RONALDO SANTINI -Secretário de Desenvolvimento Rural do RS. Ele representou o Governo do Estado na COP 10.
“Mesmo que tenhamos enfrentado inúmeras barreiras e provações, logramos êxito na COP 10. Tenho plena certeza de que a nossa presença inibiu, de certa forma, a ação da OMS e da Conicq em prol da proibição do plantio do tabaco.”
EDIVILSON BRUM – Deputado estadual (MDB) e ex-prefeito de Rio Pardo
A influência na COP
“Não tem muito escapatória. Se 90% do fumo brasileiro é exportado, na medida em que o consumo no mundo diminui, a demanda por tabaco vai diminuir. Estamos falando de um produto que mata uma em cada duas pessoas que consomem regularmente cigarro.” As declarações acima são da médica Vera Luiza Costa e Silva e foram feitas durante uma das três reuniões que foram realizadas na Cidade do Panamá, entre a delegação oficial brasileira e a comitiva formada por deputados e representantes da cadeia produtiva do tabaco.
Ela é secretária-executiva da Comissão Nacional para a Implementação da Convenção-Quadro para Controle do Tabaco (Conicq) e há quatro décadas atua no combate ao tabagismo. Vera já foi chefe do Secretariado da Convenção-Quadro no âmbito da Organização Mundial da Saúde (OMS) e, no ano passado, retornou ao Brasil, sendo levada à liderança da Conicq, órgão que foi recriado no governo Lula.

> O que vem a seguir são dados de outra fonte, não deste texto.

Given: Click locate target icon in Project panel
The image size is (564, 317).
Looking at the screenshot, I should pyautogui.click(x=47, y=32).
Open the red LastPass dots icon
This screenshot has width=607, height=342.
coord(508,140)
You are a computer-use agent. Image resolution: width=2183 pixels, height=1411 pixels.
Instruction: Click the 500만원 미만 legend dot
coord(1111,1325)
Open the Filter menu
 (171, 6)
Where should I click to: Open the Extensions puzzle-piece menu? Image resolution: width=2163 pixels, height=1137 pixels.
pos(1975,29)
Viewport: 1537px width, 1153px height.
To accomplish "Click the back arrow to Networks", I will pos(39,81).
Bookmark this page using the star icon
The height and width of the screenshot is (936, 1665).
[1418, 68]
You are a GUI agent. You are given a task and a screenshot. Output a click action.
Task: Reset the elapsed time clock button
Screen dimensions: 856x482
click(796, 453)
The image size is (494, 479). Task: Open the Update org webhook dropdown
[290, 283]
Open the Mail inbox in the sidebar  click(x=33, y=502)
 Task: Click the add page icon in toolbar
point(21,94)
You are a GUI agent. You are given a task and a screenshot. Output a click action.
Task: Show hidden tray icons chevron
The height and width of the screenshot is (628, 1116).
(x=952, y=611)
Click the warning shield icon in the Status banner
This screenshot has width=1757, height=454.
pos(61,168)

Embora não esteja mais no comando internacional, o que se percebe é que a médica (e por sua vez, a delegação brasileira), segue tendo muita influência nas COPs. Exemplo disso é a proposta brasileira aprovada na edição deste ano e que está relacionada aos impactos ambientais do tabaco. A proposição não estava na pauta da conferência, foi apresentada no início dos debates e acabou se tornando a decisão que foi ressaltando no encerramento da conferência.
Não é uma decisão que cabe à Conicq, mas se dependesse da posição deste órgão, o Brasil aprovaria novos aumentos da carga tributária sobre os cigarros e também seguiria proibindo os cigarros eletrônicos. Durante entrevista a jornalistas gaúchos, Vera Costa e Silva deixou claro a opinião sobre o aumento de impostos. “Do ponto de vista de saúde pública não existe medida mais efetiva para a redução do consumo do que aumento dos impostos. E se você for avaliar as populações mais vulneráveis, como por exemplo a população mais pobre e crianças e adolescentes, quanto mais barato for o produto tabaco, mais você vai dar acesso a essas crianças e adolescentes”, declarou.
O que a COP discute?
Em entrevista concedida a jornalistas gaúchos barrados de acessar a COP 10, a secretária-executiva da Conicq, Vera Luiza Costa e Silva, falou dos objetivos da Conferência das Partes e voltou a dizer que o evento não discute a produção, embora as medidas impactem toda a cadeia produtiva do tabaco. “A COP não discute produção, a COP, na verdade, nem interfere nisso. A COP discute o controle do tabagismo. Como é que a gente ajuda o fumante a deixar de fumar? Como é que a gente evita que novos fumantes sejam capturados com propaganda, publicidade, promoção e patrocínio? Como é que a gente ajuda, eventualmente, aos plantadores a transitarem pela vontade deles para outros tipos de cultivo? Como é que a gente regula os produtos do tabaco?[…]Como é que você taxa os produtos para eles não terem um preço de bala? Onde que você coloca esses produtos para eles não ficarem do lado dos chicletes e do lado dos biscoitos, no supermercado? Enfim, é isso que a COP discute na sua essência”, respondeu a médica.